Se sabe que el jazz tuvo una gran influencia para el autor de Historias de cronopios y de famas. “El elemento de creación permanente en el jazz, ese fluir de la invención interminable tan hermoso, me pareció una especie de lección y de ejemplo para la escritura: dar también a la escritura esa libertad, esa invención de no quedarse en lo estereotipado ni repetir partituras en forma de influencias o de ejemplos sino simplemente ir buscando nuevas cosas a riesgo de equivocarse”, explica en una de las clases. Para despejar la confusión entre el humor y la mera comicidad apela a un ejemplo: “Alguien como Jerry Lewis es para mí un cómico y alguien como Woody Allen, un humorista”. Cualquiera de los efectos cómicos que consigue Allen “están llenos de un sentido que va muchísimo más allá del chiste o de la situación misma: contienen una crítica, una sátira o una referencia que puede ser incluso muy dramática, como se empieza a ver ahora en sus últimas películas”. Se refiere a Annie Hall (1977), Interiores (1978), Manhattan (1979) y Stardust Memories (1980). Cortázar pondera el humor de Macedonio Fernández, “un gran desconocido todavía hoy, casi un escritor de especialistas y de alguna manera es una gran culpa de todos nosotros y de los recintos universitarios que (...) sea tan poco conocido porque, incluso habiendo hecho una obra de muy poca extensión, es de una enorme riqueza”. Y manifiesta, a partir de una pregunta de un alumno, su gran admiración hacia Ramón Gómez de la Serna, “escritor que no creo que sea tan leído como debería serlo ni en España ni en América latina”.
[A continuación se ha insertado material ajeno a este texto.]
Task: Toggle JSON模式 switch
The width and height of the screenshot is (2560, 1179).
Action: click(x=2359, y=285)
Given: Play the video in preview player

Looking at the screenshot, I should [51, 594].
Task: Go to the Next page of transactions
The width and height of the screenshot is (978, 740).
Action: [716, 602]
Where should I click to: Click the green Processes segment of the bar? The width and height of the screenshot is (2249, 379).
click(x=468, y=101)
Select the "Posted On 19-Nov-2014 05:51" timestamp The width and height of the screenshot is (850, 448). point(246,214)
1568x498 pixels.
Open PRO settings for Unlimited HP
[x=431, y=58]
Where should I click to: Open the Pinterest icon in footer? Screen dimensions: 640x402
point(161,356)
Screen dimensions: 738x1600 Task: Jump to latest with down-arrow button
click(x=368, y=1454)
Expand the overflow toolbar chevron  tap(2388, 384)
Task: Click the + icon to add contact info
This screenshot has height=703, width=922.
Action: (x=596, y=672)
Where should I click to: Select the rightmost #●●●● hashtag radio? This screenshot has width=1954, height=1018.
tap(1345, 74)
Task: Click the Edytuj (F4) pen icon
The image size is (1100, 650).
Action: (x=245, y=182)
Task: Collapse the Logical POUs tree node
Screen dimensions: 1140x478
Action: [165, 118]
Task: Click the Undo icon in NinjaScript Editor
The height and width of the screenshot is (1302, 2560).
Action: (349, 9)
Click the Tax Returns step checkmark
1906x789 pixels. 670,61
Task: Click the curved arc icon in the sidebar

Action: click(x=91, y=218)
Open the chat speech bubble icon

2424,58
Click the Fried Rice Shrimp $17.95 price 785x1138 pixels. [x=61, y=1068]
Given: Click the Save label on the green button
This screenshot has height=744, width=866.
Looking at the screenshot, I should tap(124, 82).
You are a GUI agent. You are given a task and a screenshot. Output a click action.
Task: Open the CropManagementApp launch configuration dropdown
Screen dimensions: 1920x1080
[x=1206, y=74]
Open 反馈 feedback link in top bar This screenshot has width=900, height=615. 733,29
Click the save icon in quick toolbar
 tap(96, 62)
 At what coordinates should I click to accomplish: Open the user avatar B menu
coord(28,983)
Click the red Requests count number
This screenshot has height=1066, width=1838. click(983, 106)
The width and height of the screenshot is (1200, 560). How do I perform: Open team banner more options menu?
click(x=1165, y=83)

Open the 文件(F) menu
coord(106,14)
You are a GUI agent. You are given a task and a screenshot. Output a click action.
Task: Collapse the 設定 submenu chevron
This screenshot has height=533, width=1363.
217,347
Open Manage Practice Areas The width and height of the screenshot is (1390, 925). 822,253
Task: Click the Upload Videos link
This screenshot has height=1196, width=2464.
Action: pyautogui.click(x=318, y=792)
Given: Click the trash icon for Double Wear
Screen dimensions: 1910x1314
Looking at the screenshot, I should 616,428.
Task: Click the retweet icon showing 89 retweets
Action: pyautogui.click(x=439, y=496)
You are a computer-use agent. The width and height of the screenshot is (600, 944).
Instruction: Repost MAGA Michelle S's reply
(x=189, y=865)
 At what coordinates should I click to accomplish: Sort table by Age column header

La exploración de los diversos planos de Rayuela –escrita “como una especie de anti-Thomas Mann (...); los suyos son libros de respuestas”– adquiere una proyección que no se agota en el presente del curso. “Si uno se descuida, el lenguaje es una de las jaulas más terribles que nos están siempre esperando”, subraya Cortázar y revela que en sus primeros viajes a Cuba tuvo “polémicas muy fraternales pero al mismo tiempo muy violentas en el plano verbal con compañeros muy revolucionarios que cuando abrían la boca se expresaban exactamente como un escritor del siglo XIX.” Y va aún más allá cuando añade que “las cosas más revolucionarias se apagaban a través del mensaje porque se expresaban de la misma manera que un maestro de escuela puede expresarse cuando trata de enseñarles a sus niños la batalla de Waterloo o alguna cosa por el estilo”. El profesor menos pedante del mundo regresa bajo la forma de unas páginas habladas; un giro inesperado en las conversaciones con uno de los escritores centrales de la literatura argentina del siglo XX.